The mug, with a perfectly brewed frothy latte, took a mighty tumble. Out of the mouth of the cup, the drops of that perfect compost flung their way across the still air, in such a cinematic fashion, that the gods and devils who watched from the sky felt that it was more entertaining than their mighty fight could be. The coffee then made its way to the shell of the computer, and in through the seams, the hot solution trickled.

There were flashes, there was beeping, there was an alarm that chose to set itself off! Sadly, the gods and devils did not actually see or hear any of this, as these were alarms that went off in the head of that perfectly reasonably insane man. The computer stayed silent. And it soon died. This time, its value really depreciated.

The man was flabbergasted and dumbfounded by what had just unfurled before his very eyes. For all his work was lost, he knew that his only remaining option was retrieval. The man started searching through the depths of his minds, about the idea he just had a little while ago, and discovered that it was nowhere to be found. The idea dissipated, somewhat like the ideas that perfectly reasonably insane men have.

He started to accept the great loss of his one true solution to achieving immortality. He even resorted to alcohol, to make him think less of himself. He started to get depressed, and did things that seemed to others as simple and mundane, but to him seemed artistic. It was then that he realised he was absolved of his current state, because he now reached a new low, that no other life form (real or artificial) had even imagined. He pondered about it, and finally came to terms with himself, as he had nothing else and no one else to come to terms with. And so he accepted that he was now a manically depressed and perfectly reasonably insane man.

He took no joy in being the creator of this dreadful new category of life, only because he was depressed. And so, with nothing else to do, he went back to writing. He believed that the most depressed people in the world were writers, and that this new lifestyle could be an asset to him. But there were no new things he could think of apart from being depressed and how depressing it was. This man then sought the works of other depressed men, who were not perfectly reasonably insane or manically depressed. The works he sought went through the vast stretches of literature and language, from works by a man who’s name rhymed with ‘Forge Borewell’ to a man who’s name rhymed with ‘Mugless Madams’. And feeling the incoherence that a manically depressed and perfectly reasonably insane man would, he started using their ideas as his inspiration, as he knew that his shameful plagiarism could hide behind the label of being insane, which didn’t feel very good to him, only because he was depressed.

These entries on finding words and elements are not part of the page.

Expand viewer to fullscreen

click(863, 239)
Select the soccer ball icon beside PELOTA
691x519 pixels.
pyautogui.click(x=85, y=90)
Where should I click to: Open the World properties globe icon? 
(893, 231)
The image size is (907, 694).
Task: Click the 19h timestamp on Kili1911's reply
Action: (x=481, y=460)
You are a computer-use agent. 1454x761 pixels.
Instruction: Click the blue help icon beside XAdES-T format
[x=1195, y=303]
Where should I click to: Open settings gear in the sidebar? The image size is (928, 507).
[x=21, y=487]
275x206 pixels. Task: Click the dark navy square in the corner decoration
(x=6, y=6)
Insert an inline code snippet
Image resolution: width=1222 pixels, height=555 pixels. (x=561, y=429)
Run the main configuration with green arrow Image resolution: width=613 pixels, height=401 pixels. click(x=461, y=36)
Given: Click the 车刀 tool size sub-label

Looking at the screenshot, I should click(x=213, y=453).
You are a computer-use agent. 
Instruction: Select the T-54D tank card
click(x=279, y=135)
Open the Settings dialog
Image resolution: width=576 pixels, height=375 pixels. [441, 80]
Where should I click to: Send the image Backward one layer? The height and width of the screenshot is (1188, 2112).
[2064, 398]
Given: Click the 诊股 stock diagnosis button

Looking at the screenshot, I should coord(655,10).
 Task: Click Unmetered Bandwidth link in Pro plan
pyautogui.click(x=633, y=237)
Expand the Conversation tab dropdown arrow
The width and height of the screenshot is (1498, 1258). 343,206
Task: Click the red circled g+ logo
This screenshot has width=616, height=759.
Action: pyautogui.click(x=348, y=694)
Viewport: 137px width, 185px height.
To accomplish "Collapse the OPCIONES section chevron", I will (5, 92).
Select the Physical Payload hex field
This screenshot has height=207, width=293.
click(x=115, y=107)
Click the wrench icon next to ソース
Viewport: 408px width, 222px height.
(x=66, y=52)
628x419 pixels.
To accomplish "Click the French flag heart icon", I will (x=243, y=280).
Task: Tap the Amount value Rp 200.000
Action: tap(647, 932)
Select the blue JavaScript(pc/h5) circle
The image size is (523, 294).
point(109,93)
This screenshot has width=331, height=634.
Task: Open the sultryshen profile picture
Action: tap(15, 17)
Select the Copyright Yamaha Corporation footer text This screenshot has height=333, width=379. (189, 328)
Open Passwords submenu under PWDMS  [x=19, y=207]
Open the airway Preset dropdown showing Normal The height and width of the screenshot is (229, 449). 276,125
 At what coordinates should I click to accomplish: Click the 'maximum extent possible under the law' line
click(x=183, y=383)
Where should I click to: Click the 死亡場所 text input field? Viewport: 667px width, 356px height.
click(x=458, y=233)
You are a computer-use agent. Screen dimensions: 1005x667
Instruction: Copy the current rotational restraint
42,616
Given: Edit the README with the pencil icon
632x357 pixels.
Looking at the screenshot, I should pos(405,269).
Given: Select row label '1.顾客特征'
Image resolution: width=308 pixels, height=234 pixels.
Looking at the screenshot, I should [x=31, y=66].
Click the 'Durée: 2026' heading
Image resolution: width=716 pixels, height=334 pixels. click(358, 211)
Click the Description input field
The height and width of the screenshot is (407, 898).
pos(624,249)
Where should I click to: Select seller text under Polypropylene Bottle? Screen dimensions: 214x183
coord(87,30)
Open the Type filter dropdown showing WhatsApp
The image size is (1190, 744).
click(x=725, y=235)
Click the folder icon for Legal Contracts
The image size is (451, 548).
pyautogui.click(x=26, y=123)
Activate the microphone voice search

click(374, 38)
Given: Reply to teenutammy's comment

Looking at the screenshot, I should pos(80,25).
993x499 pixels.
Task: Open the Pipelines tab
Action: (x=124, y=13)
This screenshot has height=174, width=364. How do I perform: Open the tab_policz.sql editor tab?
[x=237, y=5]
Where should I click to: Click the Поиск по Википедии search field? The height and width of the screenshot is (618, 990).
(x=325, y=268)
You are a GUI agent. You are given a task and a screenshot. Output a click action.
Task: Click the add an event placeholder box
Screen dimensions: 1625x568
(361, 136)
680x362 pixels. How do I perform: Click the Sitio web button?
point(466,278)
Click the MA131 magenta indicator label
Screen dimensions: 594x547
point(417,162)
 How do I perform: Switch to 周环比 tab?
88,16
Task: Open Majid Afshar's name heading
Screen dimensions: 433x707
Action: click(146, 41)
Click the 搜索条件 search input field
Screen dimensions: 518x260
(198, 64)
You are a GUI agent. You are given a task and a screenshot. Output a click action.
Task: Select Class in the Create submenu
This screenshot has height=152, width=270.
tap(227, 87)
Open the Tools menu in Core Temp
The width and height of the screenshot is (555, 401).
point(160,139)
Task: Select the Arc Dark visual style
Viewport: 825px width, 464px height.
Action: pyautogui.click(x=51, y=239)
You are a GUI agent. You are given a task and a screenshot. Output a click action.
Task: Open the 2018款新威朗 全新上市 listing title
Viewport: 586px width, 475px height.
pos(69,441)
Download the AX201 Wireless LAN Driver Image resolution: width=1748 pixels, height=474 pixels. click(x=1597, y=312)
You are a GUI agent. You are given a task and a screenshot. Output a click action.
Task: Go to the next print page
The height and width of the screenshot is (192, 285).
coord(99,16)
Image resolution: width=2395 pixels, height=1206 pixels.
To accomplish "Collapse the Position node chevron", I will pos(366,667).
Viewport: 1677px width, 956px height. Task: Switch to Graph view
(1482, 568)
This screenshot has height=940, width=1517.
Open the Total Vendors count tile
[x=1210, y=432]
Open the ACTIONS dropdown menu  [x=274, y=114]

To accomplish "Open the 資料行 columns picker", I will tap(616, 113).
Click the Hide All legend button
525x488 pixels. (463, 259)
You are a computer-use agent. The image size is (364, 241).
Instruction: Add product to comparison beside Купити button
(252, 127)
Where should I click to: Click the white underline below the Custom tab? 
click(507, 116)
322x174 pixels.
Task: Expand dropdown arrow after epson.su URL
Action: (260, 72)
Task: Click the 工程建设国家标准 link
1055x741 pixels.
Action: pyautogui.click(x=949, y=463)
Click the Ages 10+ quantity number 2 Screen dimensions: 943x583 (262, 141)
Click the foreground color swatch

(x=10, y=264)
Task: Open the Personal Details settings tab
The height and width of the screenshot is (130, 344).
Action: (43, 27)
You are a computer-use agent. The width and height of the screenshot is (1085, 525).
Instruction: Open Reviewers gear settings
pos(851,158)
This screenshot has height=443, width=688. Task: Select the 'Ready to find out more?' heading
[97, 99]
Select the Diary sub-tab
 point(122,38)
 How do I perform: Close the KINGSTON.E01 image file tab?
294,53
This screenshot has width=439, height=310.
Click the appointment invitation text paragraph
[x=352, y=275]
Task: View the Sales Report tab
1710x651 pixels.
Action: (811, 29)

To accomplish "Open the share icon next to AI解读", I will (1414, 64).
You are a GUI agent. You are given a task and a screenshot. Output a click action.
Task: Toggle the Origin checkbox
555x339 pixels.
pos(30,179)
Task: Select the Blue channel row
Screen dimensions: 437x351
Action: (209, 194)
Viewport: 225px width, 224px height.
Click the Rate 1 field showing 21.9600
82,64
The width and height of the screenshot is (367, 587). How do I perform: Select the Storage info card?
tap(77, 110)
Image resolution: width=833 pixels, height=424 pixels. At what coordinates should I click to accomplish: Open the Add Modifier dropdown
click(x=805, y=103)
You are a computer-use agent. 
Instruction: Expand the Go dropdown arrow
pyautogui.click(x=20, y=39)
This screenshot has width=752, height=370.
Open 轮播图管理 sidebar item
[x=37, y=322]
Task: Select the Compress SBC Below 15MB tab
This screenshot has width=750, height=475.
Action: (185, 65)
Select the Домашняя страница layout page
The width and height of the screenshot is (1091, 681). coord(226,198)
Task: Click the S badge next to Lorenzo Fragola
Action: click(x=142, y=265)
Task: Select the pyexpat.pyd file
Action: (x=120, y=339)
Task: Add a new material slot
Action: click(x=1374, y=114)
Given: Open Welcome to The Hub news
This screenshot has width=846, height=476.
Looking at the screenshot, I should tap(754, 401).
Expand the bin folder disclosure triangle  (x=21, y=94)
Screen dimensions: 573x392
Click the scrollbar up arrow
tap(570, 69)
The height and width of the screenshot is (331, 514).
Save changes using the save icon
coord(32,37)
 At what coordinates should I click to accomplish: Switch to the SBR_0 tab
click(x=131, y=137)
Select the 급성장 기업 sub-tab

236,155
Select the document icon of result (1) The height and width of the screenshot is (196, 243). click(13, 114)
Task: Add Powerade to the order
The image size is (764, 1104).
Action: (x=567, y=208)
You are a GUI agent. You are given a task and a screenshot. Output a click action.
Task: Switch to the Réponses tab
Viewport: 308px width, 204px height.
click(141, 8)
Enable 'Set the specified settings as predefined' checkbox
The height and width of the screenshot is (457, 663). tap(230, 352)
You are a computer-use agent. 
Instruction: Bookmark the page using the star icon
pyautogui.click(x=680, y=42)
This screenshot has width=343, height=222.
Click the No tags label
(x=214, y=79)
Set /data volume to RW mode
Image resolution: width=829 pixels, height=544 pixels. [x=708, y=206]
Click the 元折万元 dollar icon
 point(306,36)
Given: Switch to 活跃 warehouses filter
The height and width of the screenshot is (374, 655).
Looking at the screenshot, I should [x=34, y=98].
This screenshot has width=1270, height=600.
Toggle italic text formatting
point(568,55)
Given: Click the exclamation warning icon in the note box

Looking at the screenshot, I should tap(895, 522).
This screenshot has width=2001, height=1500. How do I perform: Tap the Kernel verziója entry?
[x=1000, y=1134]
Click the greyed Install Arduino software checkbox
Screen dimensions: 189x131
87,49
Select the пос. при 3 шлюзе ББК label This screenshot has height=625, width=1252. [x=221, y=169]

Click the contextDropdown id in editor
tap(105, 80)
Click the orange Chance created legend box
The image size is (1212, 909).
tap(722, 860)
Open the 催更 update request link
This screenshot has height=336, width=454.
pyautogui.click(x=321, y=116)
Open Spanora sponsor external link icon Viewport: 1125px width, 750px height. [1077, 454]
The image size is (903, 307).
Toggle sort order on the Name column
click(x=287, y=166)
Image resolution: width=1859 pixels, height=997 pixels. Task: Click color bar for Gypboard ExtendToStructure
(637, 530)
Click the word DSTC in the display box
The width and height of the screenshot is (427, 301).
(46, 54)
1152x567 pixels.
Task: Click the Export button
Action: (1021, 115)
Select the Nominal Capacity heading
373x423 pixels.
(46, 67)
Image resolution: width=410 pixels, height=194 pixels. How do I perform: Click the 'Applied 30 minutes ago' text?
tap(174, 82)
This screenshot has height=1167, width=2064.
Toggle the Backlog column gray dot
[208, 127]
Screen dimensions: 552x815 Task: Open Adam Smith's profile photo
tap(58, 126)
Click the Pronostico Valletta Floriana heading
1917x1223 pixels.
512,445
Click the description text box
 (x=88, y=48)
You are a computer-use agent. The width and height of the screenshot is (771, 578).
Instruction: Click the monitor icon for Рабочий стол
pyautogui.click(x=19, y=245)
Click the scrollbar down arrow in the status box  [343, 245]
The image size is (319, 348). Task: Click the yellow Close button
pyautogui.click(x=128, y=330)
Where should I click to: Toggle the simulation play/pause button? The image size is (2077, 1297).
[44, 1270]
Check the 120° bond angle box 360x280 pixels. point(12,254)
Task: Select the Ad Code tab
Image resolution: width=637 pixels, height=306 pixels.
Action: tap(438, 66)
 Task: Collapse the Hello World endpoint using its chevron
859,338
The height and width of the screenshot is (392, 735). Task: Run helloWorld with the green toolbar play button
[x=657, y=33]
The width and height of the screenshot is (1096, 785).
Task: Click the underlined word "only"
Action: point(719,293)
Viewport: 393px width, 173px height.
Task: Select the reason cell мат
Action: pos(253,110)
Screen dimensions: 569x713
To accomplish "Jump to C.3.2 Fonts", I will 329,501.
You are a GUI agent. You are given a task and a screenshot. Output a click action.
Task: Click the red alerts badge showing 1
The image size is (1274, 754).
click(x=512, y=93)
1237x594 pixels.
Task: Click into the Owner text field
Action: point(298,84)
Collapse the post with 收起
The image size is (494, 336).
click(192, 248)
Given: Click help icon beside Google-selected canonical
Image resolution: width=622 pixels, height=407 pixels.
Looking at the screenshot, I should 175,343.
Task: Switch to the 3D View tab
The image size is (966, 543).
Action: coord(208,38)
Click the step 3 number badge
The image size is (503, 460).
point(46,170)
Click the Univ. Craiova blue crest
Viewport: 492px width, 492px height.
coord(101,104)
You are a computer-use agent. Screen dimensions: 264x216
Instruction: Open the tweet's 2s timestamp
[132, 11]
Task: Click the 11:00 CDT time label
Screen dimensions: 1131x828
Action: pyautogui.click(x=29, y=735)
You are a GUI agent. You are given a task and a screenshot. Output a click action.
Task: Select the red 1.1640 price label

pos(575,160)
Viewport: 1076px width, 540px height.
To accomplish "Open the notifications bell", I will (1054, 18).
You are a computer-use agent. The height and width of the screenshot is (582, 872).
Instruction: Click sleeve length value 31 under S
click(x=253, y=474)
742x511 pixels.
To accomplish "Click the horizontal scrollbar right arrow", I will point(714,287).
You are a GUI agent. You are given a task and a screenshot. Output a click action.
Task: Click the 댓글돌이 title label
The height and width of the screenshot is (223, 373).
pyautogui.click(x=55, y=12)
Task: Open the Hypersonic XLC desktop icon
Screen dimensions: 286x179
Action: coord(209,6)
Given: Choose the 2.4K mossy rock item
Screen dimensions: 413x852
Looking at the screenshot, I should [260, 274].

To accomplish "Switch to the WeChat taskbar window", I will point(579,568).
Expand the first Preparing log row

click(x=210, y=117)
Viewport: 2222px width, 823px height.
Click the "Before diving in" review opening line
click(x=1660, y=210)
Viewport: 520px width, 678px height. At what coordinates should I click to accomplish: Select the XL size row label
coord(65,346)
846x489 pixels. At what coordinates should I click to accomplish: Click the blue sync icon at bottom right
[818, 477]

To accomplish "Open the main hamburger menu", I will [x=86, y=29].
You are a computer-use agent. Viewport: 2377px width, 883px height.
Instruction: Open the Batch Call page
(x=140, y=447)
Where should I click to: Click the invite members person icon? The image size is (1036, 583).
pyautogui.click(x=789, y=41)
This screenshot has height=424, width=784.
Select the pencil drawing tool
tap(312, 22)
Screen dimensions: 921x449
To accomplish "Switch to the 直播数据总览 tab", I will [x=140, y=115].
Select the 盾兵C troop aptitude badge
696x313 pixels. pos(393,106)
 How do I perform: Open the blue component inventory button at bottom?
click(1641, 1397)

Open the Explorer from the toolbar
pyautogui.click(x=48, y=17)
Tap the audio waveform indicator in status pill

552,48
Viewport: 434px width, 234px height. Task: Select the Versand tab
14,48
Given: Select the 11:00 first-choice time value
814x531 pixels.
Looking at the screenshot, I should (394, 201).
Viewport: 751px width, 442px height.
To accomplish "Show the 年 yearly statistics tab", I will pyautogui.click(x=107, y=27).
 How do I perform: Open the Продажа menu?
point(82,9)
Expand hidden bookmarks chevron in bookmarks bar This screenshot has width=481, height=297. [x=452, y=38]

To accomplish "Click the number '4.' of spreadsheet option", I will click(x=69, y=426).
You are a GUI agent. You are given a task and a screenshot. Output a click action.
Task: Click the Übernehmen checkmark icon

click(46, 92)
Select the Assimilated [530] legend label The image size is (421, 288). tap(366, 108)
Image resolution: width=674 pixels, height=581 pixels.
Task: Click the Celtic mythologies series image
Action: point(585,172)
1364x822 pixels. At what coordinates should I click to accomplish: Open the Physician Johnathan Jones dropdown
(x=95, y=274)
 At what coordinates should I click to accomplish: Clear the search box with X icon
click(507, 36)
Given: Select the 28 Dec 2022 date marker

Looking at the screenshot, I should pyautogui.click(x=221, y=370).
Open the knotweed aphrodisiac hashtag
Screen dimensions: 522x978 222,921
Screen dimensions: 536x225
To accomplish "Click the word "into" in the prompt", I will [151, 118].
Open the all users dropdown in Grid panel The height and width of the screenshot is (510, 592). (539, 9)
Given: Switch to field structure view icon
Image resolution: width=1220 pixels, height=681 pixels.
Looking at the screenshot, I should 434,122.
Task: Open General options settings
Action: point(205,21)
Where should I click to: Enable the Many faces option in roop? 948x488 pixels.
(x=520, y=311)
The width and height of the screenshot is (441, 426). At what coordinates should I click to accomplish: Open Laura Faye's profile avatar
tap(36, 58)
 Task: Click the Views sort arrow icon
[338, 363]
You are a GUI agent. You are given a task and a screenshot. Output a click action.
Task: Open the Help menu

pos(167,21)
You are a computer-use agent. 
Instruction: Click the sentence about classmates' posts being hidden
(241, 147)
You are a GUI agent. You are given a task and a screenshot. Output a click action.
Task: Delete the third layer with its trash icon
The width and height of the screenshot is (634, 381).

And so, the man began his new journey, and documented it in the new book he was writing, which is in fact the book that the other man was reading, in a meaningless coffee shop, in the middle of nowhere, who just leisurely took the last sip from his mug. He is also currently feeling just fine.

But, before the reading man could read the story of a manically depressed and perfectly reasonably insane man, he had a thought in his mind, which demanded his utmost concentration and sincerest of efforts. This thought he had is very difficult to express in narration, even for a man who feels he has great penmanship, eloquence, humour, and charm. This very same man who thinks he has great penmanship, has proved he is a very wise nonetheless, as he made the clear choice of including a preface to the book he was writing, to ensure that readers don’t think that the writer himself is a perfectly reasonably insane man, who also could show signs of manic depression. 

And so, to best be understood, the incredible thought of the reading man must be read in its purest form which is when it is enclosed within speech quotes.

“This should be pretty interesting,” the reading man thought to himself.